(Data on locating visible targets):
════
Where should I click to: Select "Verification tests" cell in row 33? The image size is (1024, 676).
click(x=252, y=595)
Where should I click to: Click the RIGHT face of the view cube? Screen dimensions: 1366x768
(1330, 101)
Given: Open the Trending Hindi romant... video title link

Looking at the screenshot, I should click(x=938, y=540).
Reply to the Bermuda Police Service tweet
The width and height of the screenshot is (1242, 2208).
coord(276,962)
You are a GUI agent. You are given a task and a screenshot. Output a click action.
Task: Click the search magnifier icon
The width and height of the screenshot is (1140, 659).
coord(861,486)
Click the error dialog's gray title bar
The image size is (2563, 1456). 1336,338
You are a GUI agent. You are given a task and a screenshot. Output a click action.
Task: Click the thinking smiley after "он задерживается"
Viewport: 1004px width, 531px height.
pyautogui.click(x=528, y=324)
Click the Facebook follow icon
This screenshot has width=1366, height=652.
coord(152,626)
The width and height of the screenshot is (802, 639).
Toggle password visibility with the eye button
════
(What the task requires):
Rewrite the records above as a numbered list with one line per item, leaving out any blank lines.

(Task result):
1. Where should I click to: Select "Verification tests" cell in row 33? The image size is (1024, 676).
2. click(x=252, y=595)
3. Where should I click to: Click the RIGHT face of the view cube? Screen dimensions: 1366x768
4. (1330, 101)
5. Given: Open the Trending Hindi romant... video title link
6. Looking at the screenshot, I should click(x=938, y=540).
7. Reply to the Bermuda Police Service tweet
8. The width and height of the screenshot is (1242, 2208).
9. coord(276,962)
10. You are a GUI agent. You are given a task and a screenshot. Output a click action.
11. Task: Click the search magnifier icon
12. The width and height of the screenshot is (1140, 659).
13. coord(861,486)
14. Click the error dialog's gray title bar
15. The image size is (2563, 1456). 1336,338
16. You are a GUI agent. You are given a task and a screenshot. Output a click action.
17. Task: Click the thinking smiley after "он задерживается"
18. Viewport: 1004px width, 531px height.
19. pyautogui.click(x=528, y=324)
20. Click the Facebook follow icon
21. This screenshot has width=1366, height=652.
22. coord(152,626)
23. The width and height of the screenshot is (802, 639).
24. Toggle password visibility with the eye button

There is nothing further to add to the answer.